As a result of European Commission PresidentJean-Claude Juncker and US President Donald Trump meeting in Washington last July, a Joint Statement has been agreed with the aim of strengthening EU-U.S. strategic cooperation with respect to energy, in particular with regard to trade in liquefied natural gas (LNG).
To further diversify its energy supply, the EU has co-financed or committed to co-finance LNG infrastructure projects worth over 638 million euro. The European Union already has 150 billion cubic meters of spare capacity and will increase its capacity by another 15 billion cubic meters by 2021. This spare capacity could welcome imports of liquefied natural gas from the U.S., if the market conditions are right and prices competitive.
The U.S. currently has 28 billion cubic meters of liquefaction capacity and is foreseen to add a further 80 billion cubic meters by 2023. Nevertheless,to increase imports to Europe further, U.S. prices for liquefied natural gas need to be competitive on the EU market and Regulatory restrictions by the U.S. need to be lifted. These restrictions provides for a prior approval of liquefied natural gas exports to the EU while the EU has no non-market barriers for U.S. natural gas coming to the EU.

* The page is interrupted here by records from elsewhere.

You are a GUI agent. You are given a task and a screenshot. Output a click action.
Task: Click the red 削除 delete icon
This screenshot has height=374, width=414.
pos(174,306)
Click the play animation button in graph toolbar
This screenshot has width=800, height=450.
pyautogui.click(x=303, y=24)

Since the first shipment of U.S. liquefied natural gas to the EU in April 2016 the EU has received more than 40 liquefied natural gas cargoes from the U.S. amounting to 2.8 billion cubic meters of LNG.
The easing of the U.S. restrictions could help the increase of U.S. LNG export to the EU at a time when the International Energy Agency expects liquefied natural gas imports to increase by almost 20% by 2040 compared to 2016 levels.
An Executive Working Group composed of EU and U.S. representatives has been set up to work on the implementation of the Joint Statement.